--- START OF EXCERPT TO READ ---

The following “Quiz” is meant to follow up on the conversation begun with Positions 1 and brought to a boil with Postions 2; please play along and answer at least one of the questions in the spirit in which it is posed before expanding on your own ideas.


Is Haiku Poetry?
A Quiz


1) Please circle all that apply:

All haiku are poetry.
Some haiku are poetry.
Poetry and haiku are completely different.
Poetry and haiku are indistinguishable.
None of the above.
All of the above.
Don’t be stupid.


2) Is this a haiku?

so much depends

upon

a red wheel

barrow

glazed with rain

water

beside the white

chickens.

(William Carlos Williams)

Please discuss your answer, using these questions as a guide: Why is/isn’t this a haiku? If it is a haiku, why? If it isn’t a haiku, what could you do to make it a haiku? Why would you want to do this?


3) Is this a poem?

the winter fly
I caught and finally freed
the cat quickly ate

(Issa, trans. Sam Hamill)

Please discuss your answer, using these questions as a guide: Why is/isn’t this a poem? If it is a poem, why? If it isn’t a poem, what could you do to make it a poem? Why would you want to do this?


4) How many journals/magazine publish both poetry and haiku, or review books of both poetry and haiku, on a regular basis? Please list:


5) Billy Collins’ 2006 book of haiku, She Was Just Seventeen, received which kind of response from readers and reviewers:

Favorable.
Unfavorable.
It was not reviewed.
That’s not haiku.
Who is Billy Collins?


6) Jane Reichhold’s 2008 book, Basho: the complete haiku, received which kind of response from readers and reviewers:

Favorable.

--- END OF EXCERPT TO READ ---
--- START OF RECORD LIST ---

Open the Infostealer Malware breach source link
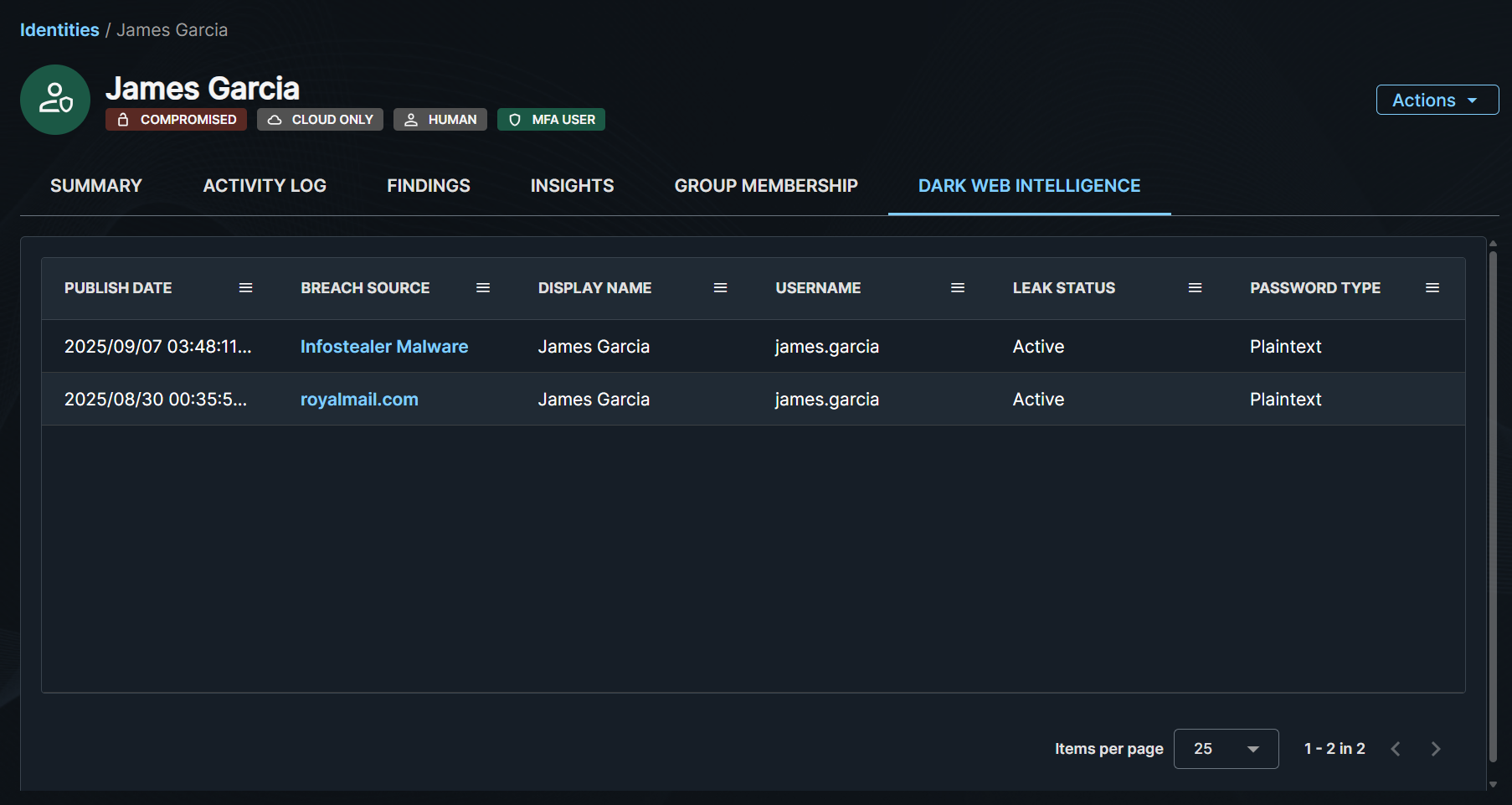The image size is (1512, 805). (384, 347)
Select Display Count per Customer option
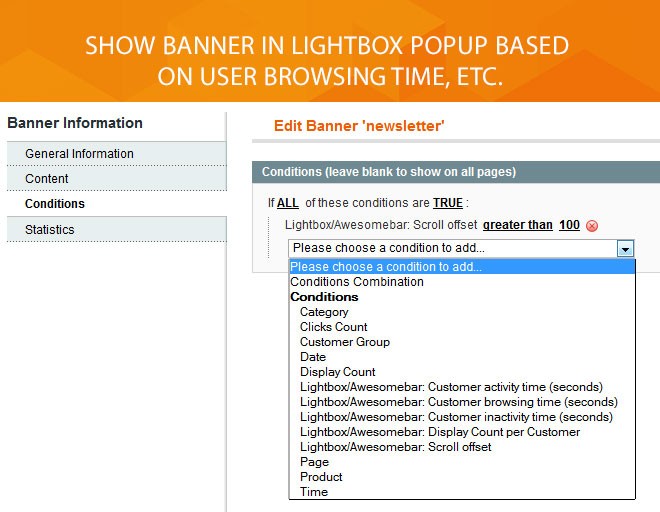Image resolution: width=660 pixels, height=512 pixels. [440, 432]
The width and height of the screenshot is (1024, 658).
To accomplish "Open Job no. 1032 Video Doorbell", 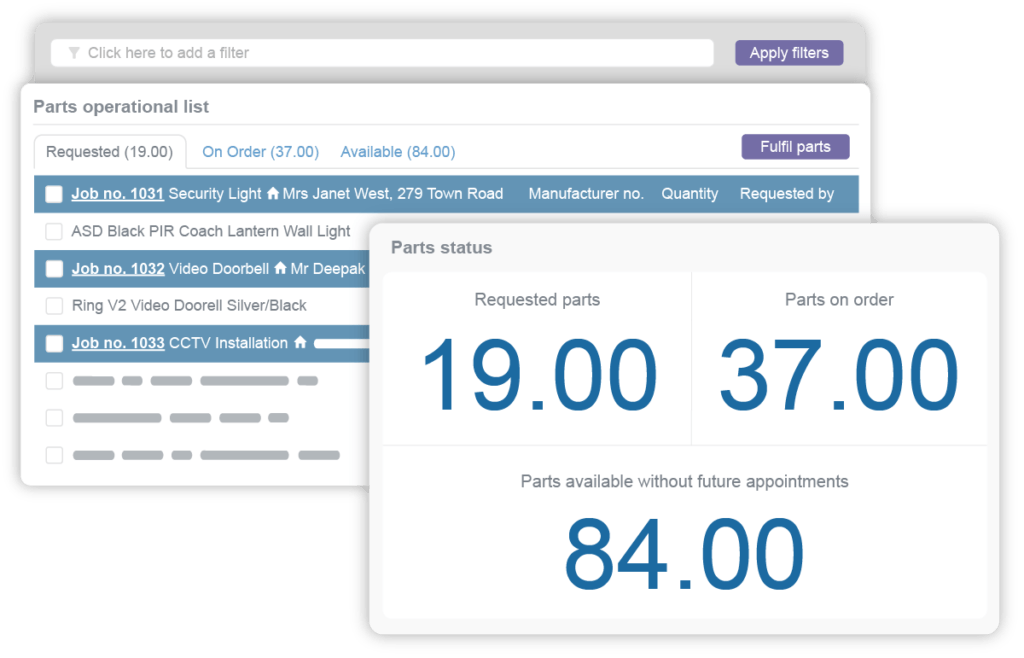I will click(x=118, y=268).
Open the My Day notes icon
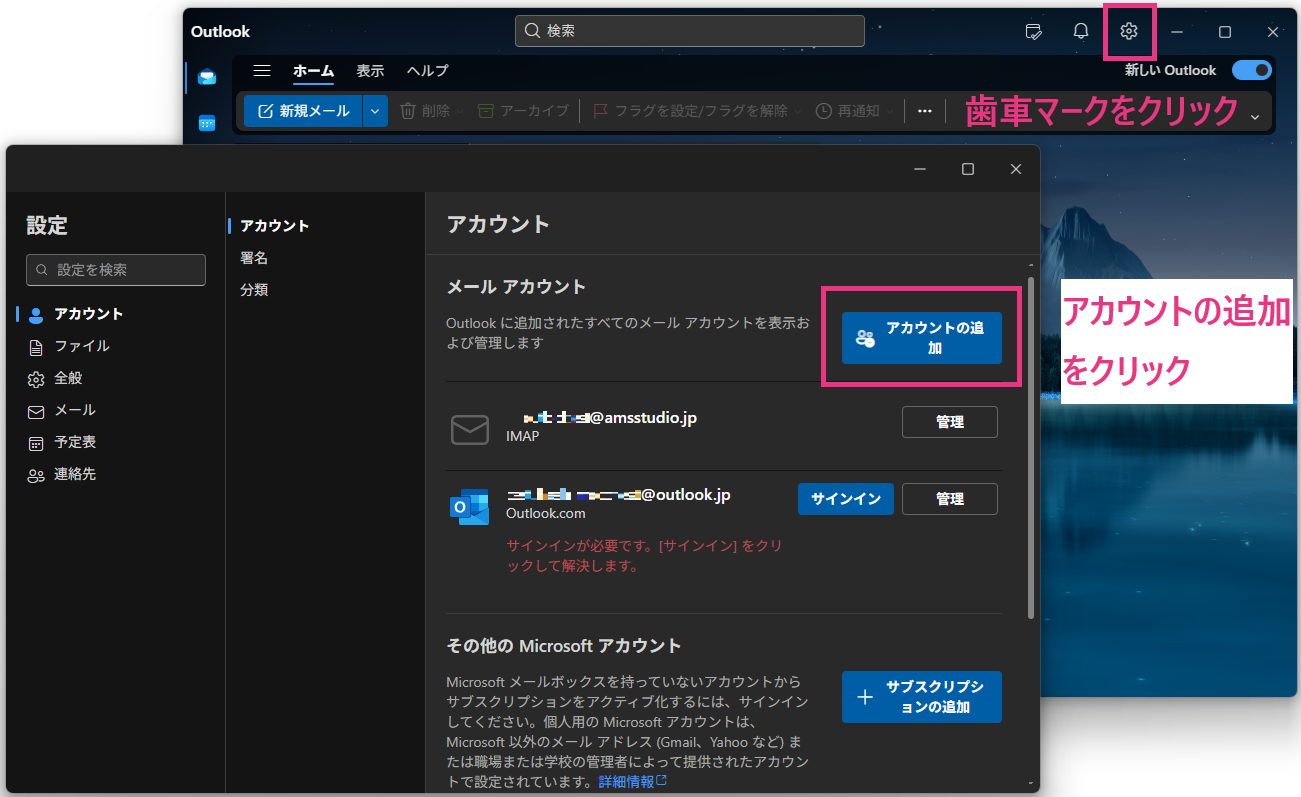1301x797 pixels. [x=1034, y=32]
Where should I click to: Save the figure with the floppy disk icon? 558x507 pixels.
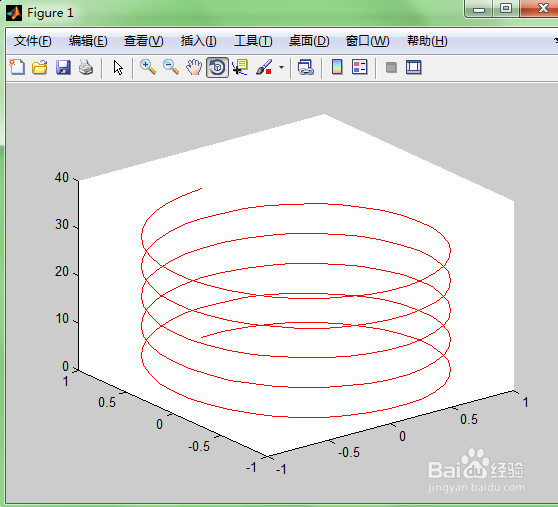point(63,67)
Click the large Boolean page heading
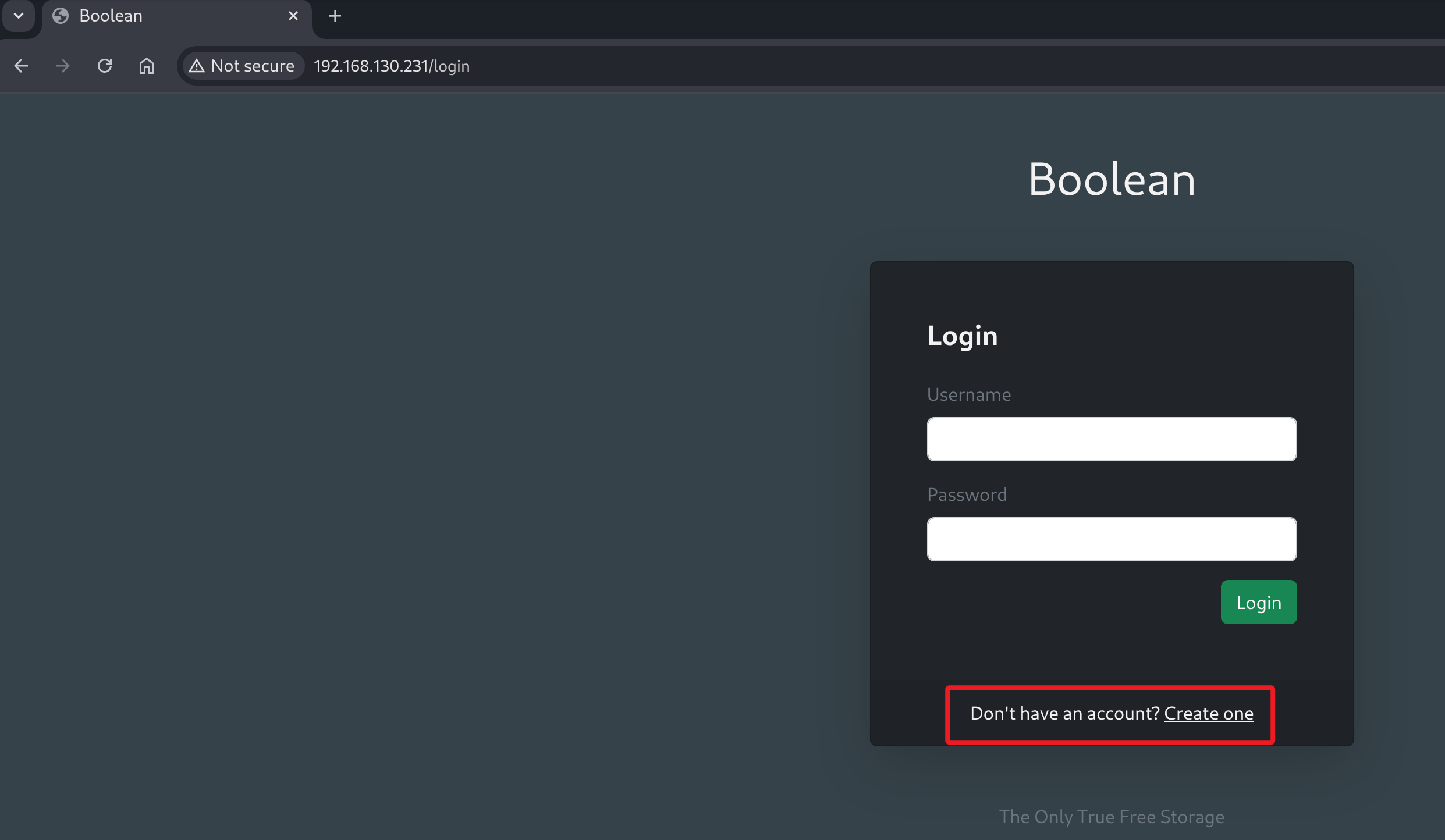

--- END OF RECORD LIST ---

REQUIRED ACTIONS:
• 1. Reproduce word for word the part of the haiku quiz starting at "(Issa, trans. Sam" and ending at "Unfavorable.".
• 2. In the haiku quiz, list every answer choice given under question 1.
• 3. Extend the quiz on whether haiku is poetry, picking up right after its last line.

PER-TASK OUTPUTS:
• 1.
(Issa, trans. Sam Hamill)

Please discuss your answer, using these questions as a guide: Why is/isn’t this a poem? If it is a poem, why? If it isn’t a poem, what could you do to make it a poem? Why would you want to do this?


4) How many journals/magazine publish both poetry and haiku, or review books of both poetry and haiku, on a regular basis? Please list:


5) Billy Collins’ 2006 book of haiku, She Was Just Seventeen, received which kind of response from readers and reviewers:

Favorable.
Unfavorable.

• 2.
- All haiku are poetry.
- Some haiku are poetry.
- Poetry and haiku are completely different.
- Poetry and haiku are indistinguishable.
- None of the above.
- All of the above.
- Don't be stupid.

• 3.
Unfavorable.
It was not reviewed.
That’s not poetry.
What’s a Basho?


7) Complete this sentence. Haiku is…

…what gets lost in translation.
…not the record of an event: it is an event.
…should not mean but be.
…just the evidence of life.
…being, not doing.
…an orphan of silence.
…a Japanese lyric verse form having three unrhymed lines of five, seven, and five syllables, traditionally invoking an aspect of nature or the seasons.
…minimally brief, semantically enfolded, clever, surprising, resistant, collocationally unusual or unique, mysterious, suggestive, humorous, clashing, disjunctive, irruptive, rhythmic, imagistic, sensual, and has a readily understandable vocabulary.
… a short poem.


8). (Circle all that apply.) Haiku written in English…
…isn’t really haiku.
…isn’t poetry.
…isn’t really in English.
…would give Basho fits.


9) (Circle all that apply.) Poems written in America are…
…advertisements for western imperialism.
…life distilled. (Gwendolyn Brooks)
…debased products of the university workshop system.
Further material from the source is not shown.